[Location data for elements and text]
○ ○ ○ ○ ○ ○ ○
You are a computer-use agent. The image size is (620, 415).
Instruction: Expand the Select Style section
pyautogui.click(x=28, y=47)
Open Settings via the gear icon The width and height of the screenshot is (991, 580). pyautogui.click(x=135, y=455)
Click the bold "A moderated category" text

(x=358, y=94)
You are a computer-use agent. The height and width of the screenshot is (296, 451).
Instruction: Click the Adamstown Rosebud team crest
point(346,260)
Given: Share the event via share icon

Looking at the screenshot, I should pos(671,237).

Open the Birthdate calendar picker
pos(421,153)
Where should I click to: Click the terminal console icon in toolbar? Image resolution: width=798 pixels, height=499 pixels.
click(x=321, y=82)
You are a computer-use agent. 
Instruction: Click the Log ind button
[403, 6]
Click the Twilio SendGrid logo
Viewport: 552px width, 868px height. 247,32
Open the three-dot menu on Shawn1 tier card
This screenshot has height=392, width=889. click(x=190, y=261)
○ ○ ○ ○ ○ ○ ○
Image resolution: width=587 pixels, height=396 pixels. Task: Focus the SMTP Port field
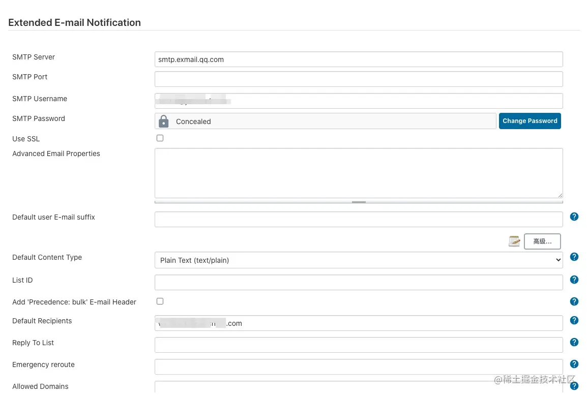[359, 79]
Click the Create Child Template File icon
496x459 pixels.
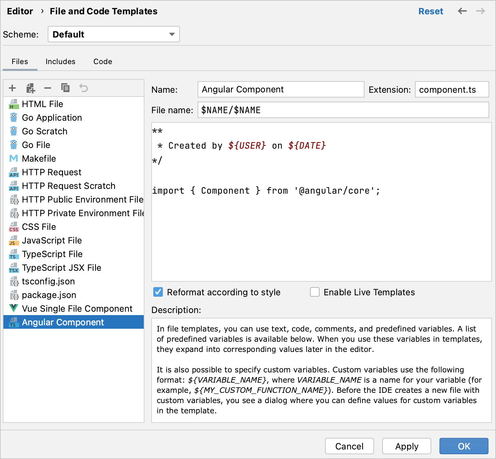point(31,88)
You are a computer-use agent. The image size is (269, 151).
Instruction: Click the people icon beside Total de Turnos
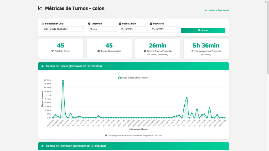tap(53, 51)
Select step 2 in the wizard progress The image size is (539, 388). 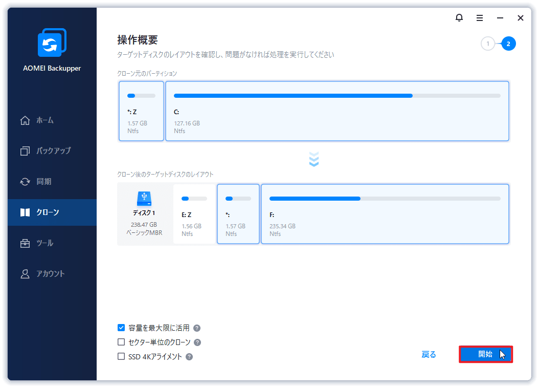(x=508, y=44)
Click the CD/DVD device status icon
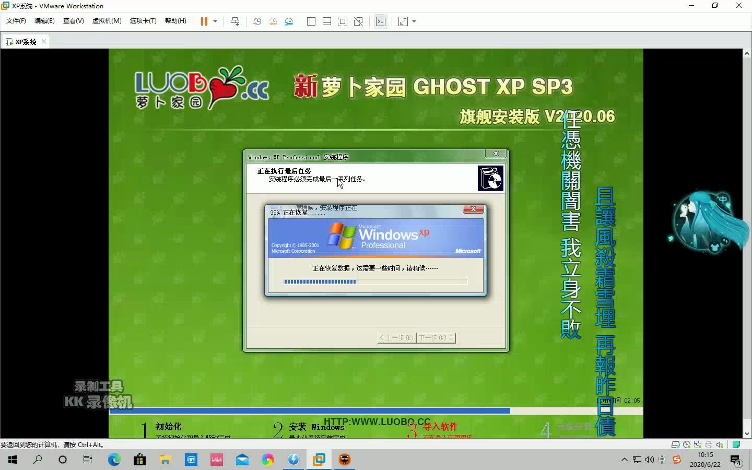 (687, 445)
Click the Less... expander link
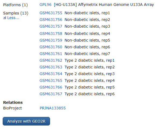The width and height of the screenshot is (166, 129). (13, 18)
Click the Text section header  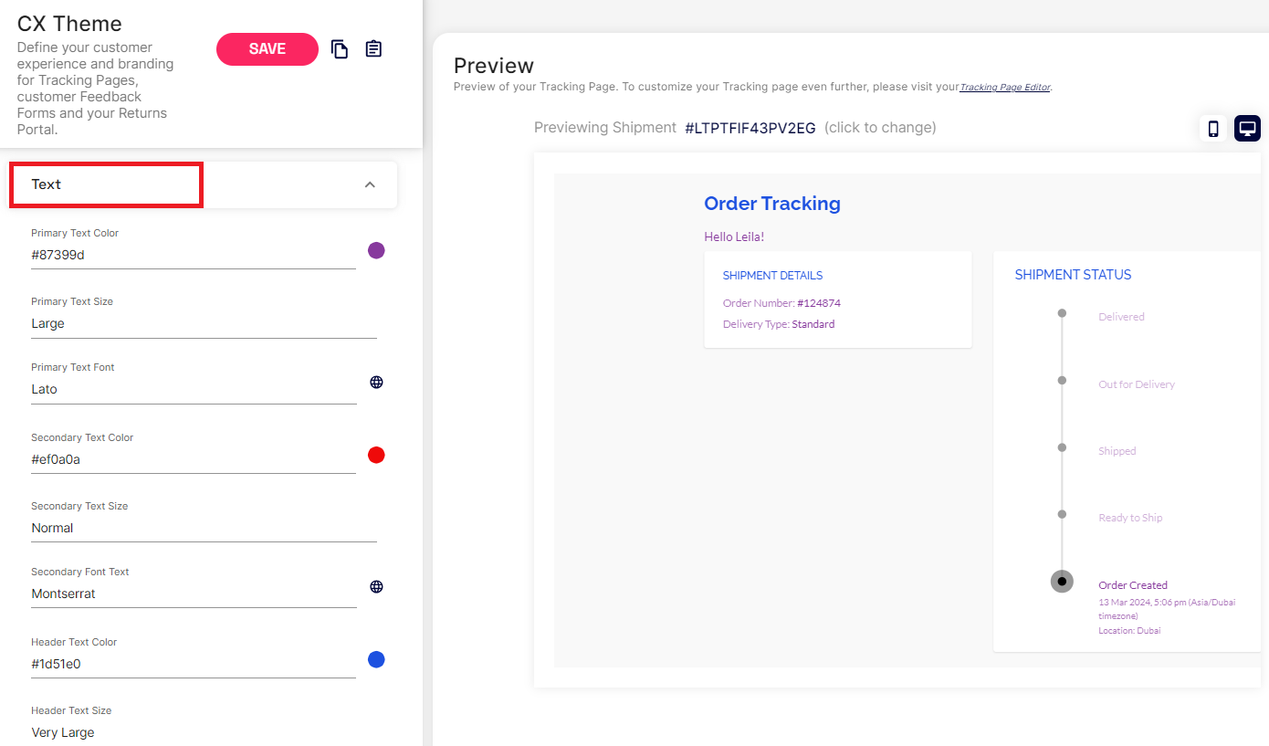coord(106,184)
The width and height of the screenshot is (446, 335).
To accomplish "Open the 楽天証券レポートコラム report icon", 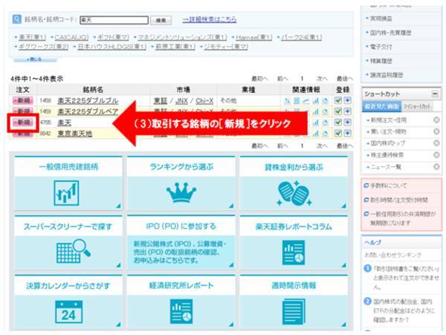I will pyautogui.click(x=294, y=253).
○ ○ ○ ○ ○ ○ ○
## WRITTEN EXERCISE
Please write out the listing again, starting at the line that has "You are a computer-use agent. The image size is (620, 415)." and stopping after the line that has "Open Settings via". Keep the requests, and offset every coordinate in the answers by 26.

## EXERCISE SOLUTION
You are a computer-use agent. The image size is (620, 415).
Instruction: Expand the Select Style section
pyautogui.click(x=54, y=73)
Open Settings via the gear icon The width and height of the screenshot is (991, 580). pyautogui.click(x=161, y=481)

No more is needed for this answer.